Cardiac Rehabilitation and Heart Failure: An Opportunity to Improve Care

By Ambarish Pandey, M.D., M.S.C.S.

Assistant Professor of Internal Medicine

By Neil Keshvani, M.D.

Cardiology Fellow

Dr. Ambarish Pandey and Neil Keshvani
Drs. Ambarish Pandey (left) and Neil Keshvani (right)

Cardiac rehabilitation improves functional capacity and quality of life in patients with heart failure with reduced ejection fraction. In 2014, the Centers for Medicare and Medicaid Services expanded coverage for cardiac rehabilitation among clinically stable patients. However, current referral patterns and utilization rates are unknown.

“Only 1 in every 4 eligible patients is referred to cardiac rehabilitation, and patients less likely to be referred are more likely to be older, of Black race, and have a greater burden of medical comorbidities.”

Ambarish Pandey, M.D., and Neil Keshvani, M.D.

At #AHA22, we had the pleasure of presenting our work evaluating temporal trends and predictors of cardiac rehabilitation referral and associated outcomes as ascertained through the AHA’s Get With The Guidelines®–Heart Failure registry. We first evaluated referral to cardiac rehabilitation over the past 10 years. We found that while referral rates increased from 2010-2020 and have risen since the 2014 CMS coverage expansion, overall referral rates are still low. Only 1 in every 4 eligible patients is referred to cardiac rehabilitation, and patients less likely to be referred are more likely to be older, of Black race, and have a greater burden of medical comorbidities. We then evaluated cardiac rehabilitation participation rates among participants with available Medicare data. Only 4% of patients who were referred participated in a single session of cardiac rehabilitation, and the median number of sessions attended per participant was low. Finally, in adjusted analyses, there were no significant differences in 1-year mortality or readmission among patients referred versus not referred to cardiac rehabilitation.

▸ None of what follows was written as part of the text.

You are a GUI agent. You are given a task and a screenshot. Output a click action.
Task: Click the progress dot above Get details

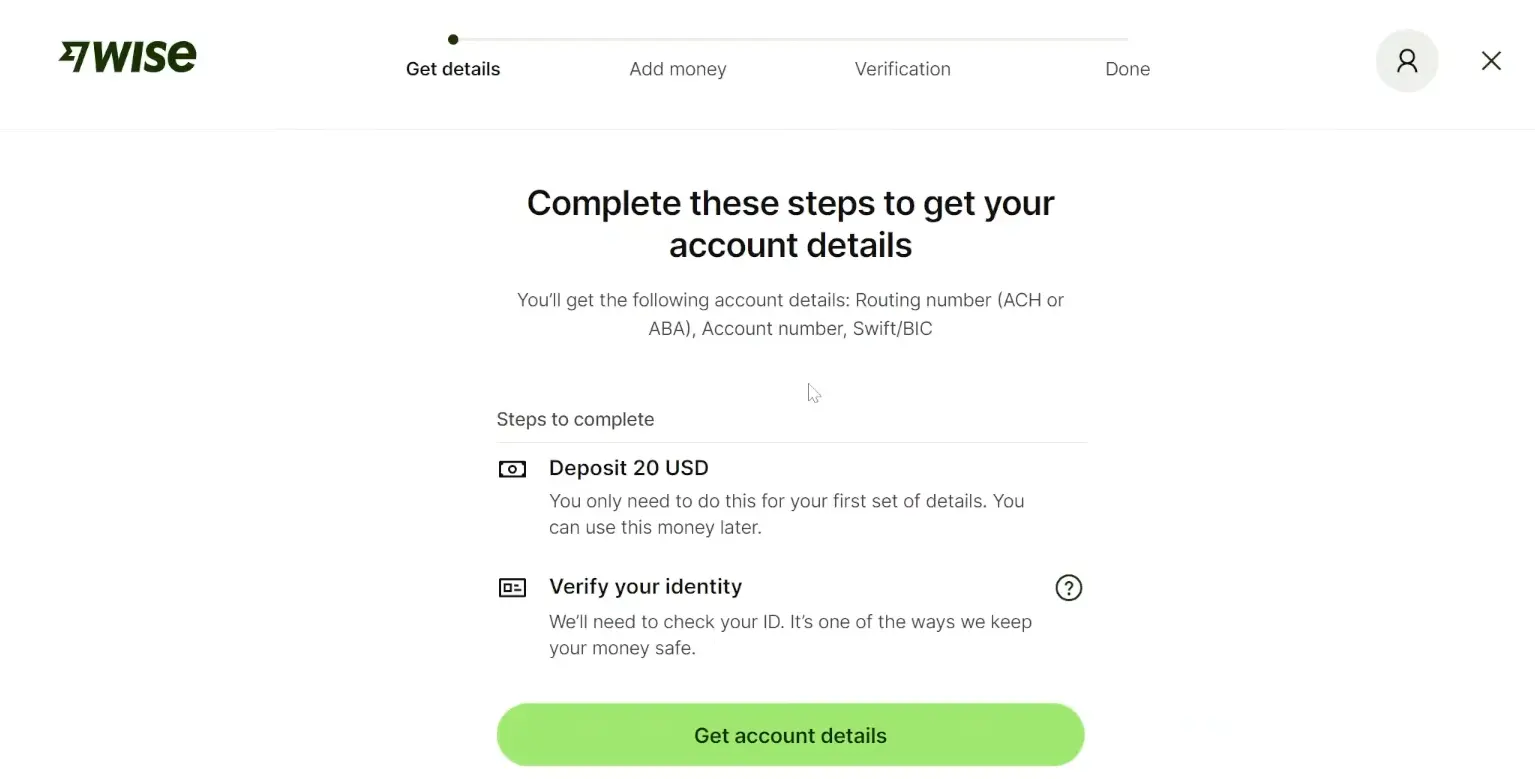point(453,40)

Our study highlights the contemporary utilization and referral patterns of cardiac rehabilitation in patients with heart failure, demonstrating that both referral and utilization rates are low. Future investigations should center on improvements in patient and clinician understanding of the role of cardiac rehabilitation in heart failure as well as novel approaches to ease barriers to participation in cardiac rehabilitation.